I know, I could probably get a cheap YMCA membership but the closest Y is all the frigging way downtown, 1.5 miles away or 10 minutes by bus ("times are approximate"), and I'm already spending $54/mo. on DSL because I'm too damn lazy to go downtown to the library (a two blocks past the Y) and use their computers for FREE. (And porn has nothing to do with anything, I swear.) Plus I'm an arrogant American, I want things to be convenient and on MY natural schedule. So if I didn't walk the dog, run errands in the neighborhood or shlepp to the library every week or so (to use that buck for booze instead of the bus) my legs might atrophy completely.

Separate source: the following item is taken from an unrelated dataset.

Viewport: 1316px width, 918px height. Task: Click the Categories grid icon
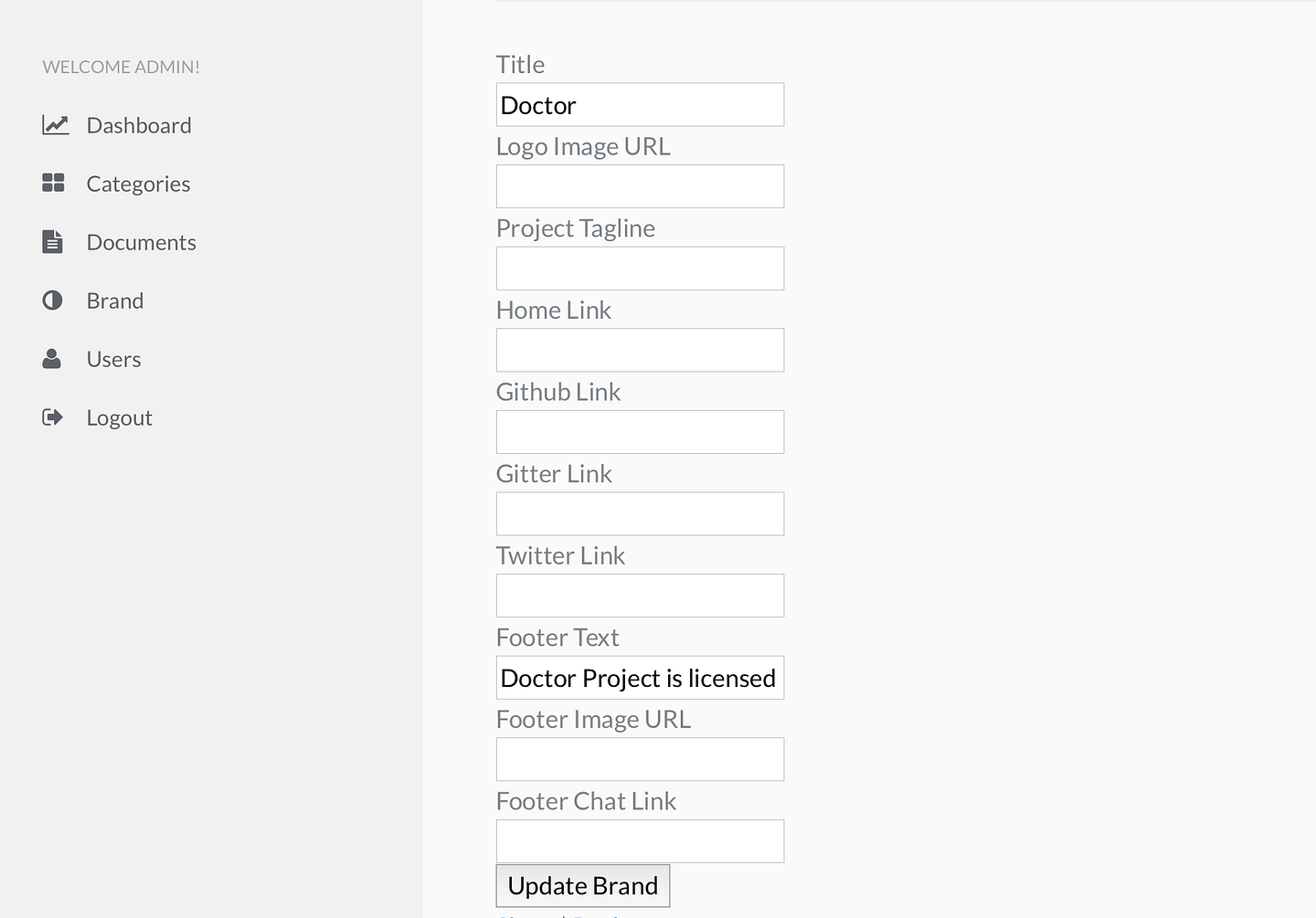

And the ex tried to get me into yoga, even bought me a video, but that takes too much damn self-displine and concentration. And it's BORING. Hell, pushups are boring but at least I get to fondle my pumped-up pecs afterward.
But walking the dog, ah, that's motivating: I'm happy when he's happy, and among other thing he especially loves finding little girls to jump up on and lick all over. (If I were a pedo this Pom wuld be great bait.) And he thinks nothing of dragging me a mile or so down the road because he's caught a fascinating scent, like shit from a police horse.
It's too bad they won't let the dog in the Y.